Une mesure directe, sans échelle cosmique
Dirigés par la docteure Kelly Gourdji, astronome au CSIRO, et le professeur Adam Deller, de l’Université Swinburne de Technologie, les travaux ont mobilisé près d’une année d’observations issues du télescope spatial Hubble et de réseaux de radiotélescopes répartis aux États-Unis et en Europe. L’objectif : déterminer avec rigueur la géométrie du jet produit par la collision.
« Ces jets ne durent que quelques secondes, mais en percutant le gaz environnant, ils brillent pendant des mois », explique le professeur Deller.
La méthode présente une vertu rare. Elle contourne entièrement l’échelle de distances cosmiques traditionnelle, la chaîne de calibrations successives utilisée par les cosmologistes depuis des décennies. Le signal gravitationnel encode directement la distance à la source, conformément aux équations de la relativité générale d’Einstein. Combiné aux observations électromagnétiques, il permet une mesure indépendante du taux d’expansion de l’Univers.
La tension de Hubble relancée
Le chiffre obtenu se rapproche de la valeur dite de « l’univers primordial », dérivée du fond diffus cosmologique et établie autour de 67 km/s/Mpc.

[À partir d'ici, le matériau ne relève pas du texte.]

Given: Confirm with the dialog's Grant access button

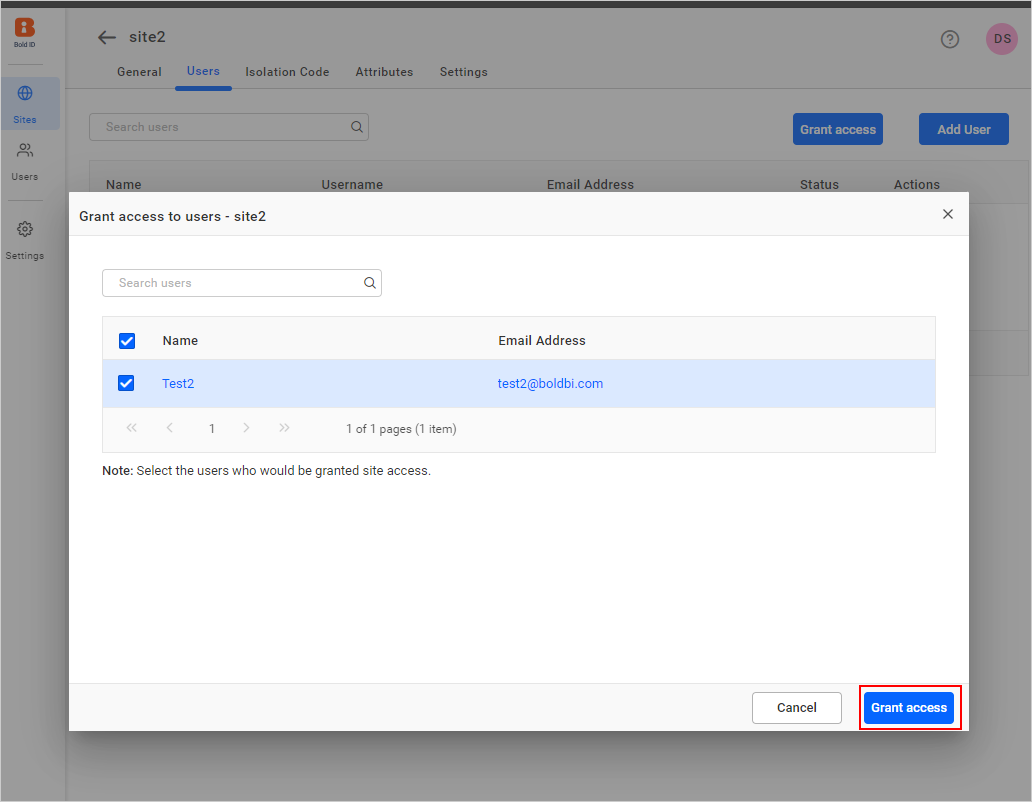Looking at the screenshot, I should [909, 708].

Il s’éloigne en revanche de la valeur issue des supernovae, qui situe la constante de Hubble aux alentours de 73 km/s/Mpc. La divergence, connue sous le nom de tension de Hubble, alimente les débats parmi les cosmologistes depuis plus d’une décennie.
« Certains astronomes avaient proposé des explications permettant de concilier ces deux mesures en modifiant notre compréhension de la cosmologie, mais notre mesure s’oppose assez fermement à cette solution », précise le professeur Deller.

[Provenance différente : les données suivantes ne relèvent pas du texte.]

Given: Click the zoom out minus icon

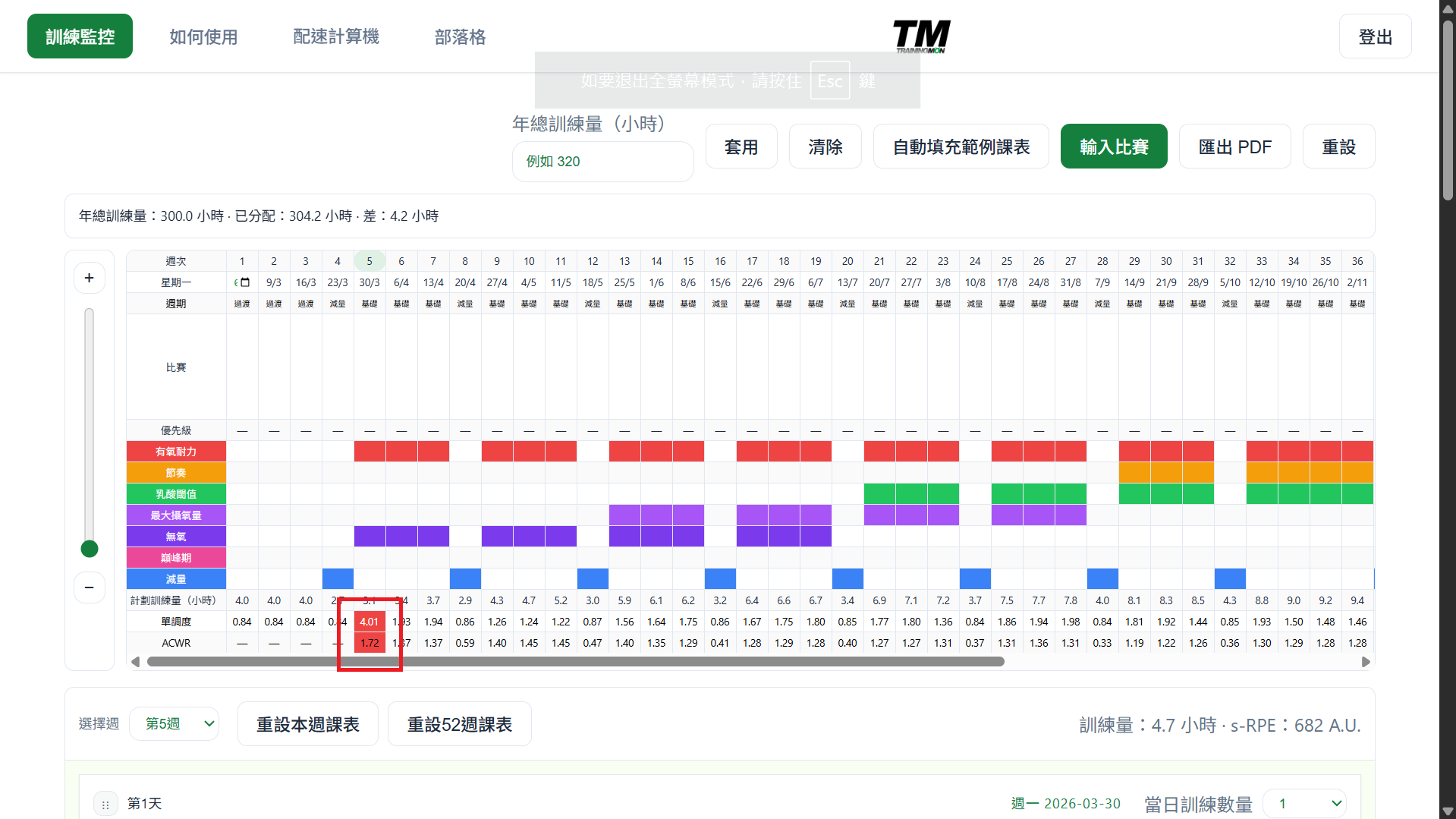Looking at the screenshot, I should click(89, 587).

La docteure Gourdji tempère toutefois la portée immédiate du résultat. « Nous devrons étudier davantage de fusions d’étoiles à neutrons de ce type pour en être certains. Pour l’instant, ce résultat apporte un point de données supplémentaire que les cosmologistes pourront prendre en compte dans le débat animé autour de la tension de Hubble. »

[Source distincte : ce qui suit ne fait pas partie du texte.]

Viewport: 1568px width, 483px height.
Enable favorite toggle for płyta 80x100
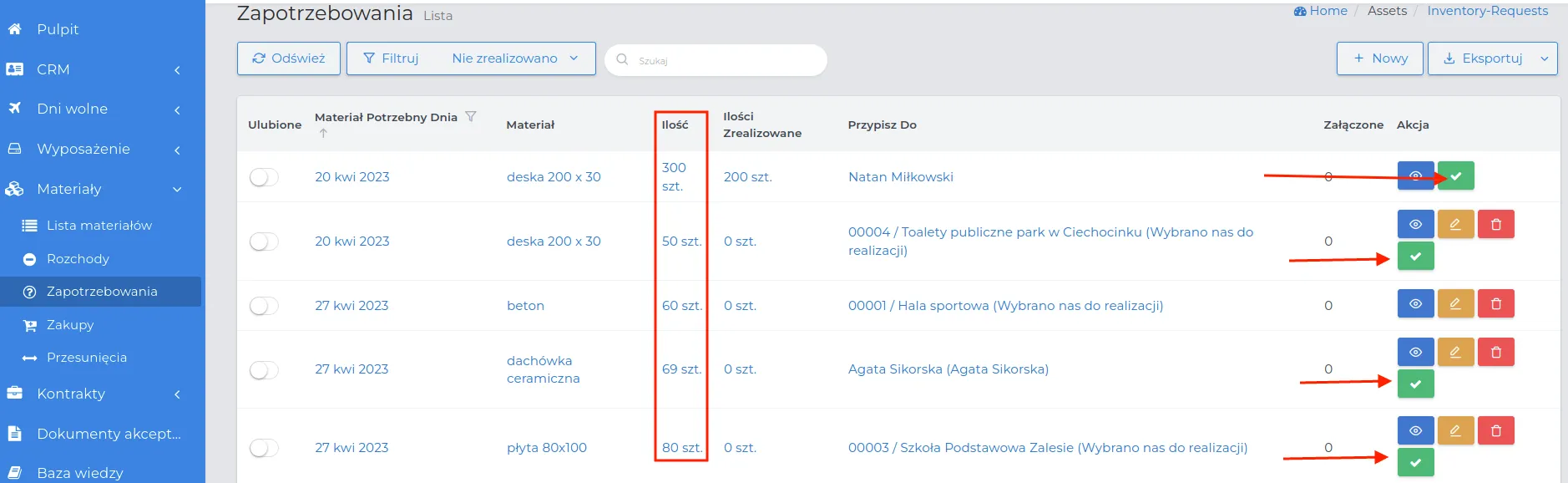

De fait, la précision obtenue reste environ quatre fois inférieure à celle des mesures conventionnelles de référence. L’apport principal réside donc moins dans la performance chiffrée que dans l’indépendance méthodologique qu’apporte la démarche.
Des détections à venir pour trancher
L’événement GW170817 avait initialement fourni, en 2017, une estimation de la constante de Hubble à 70 km/s/Mpc, assortie d’une incertitude d’environ 14 %. La nouvelle analyse réduit sensiblement l’incertitude. Les chercheurs anticipent que les prochaines campagnes d’observation des ondes gravitationnelles multiplieront les détections de collisions d’étoiles à neutrons accompagnées de contreparties électromagnétiques.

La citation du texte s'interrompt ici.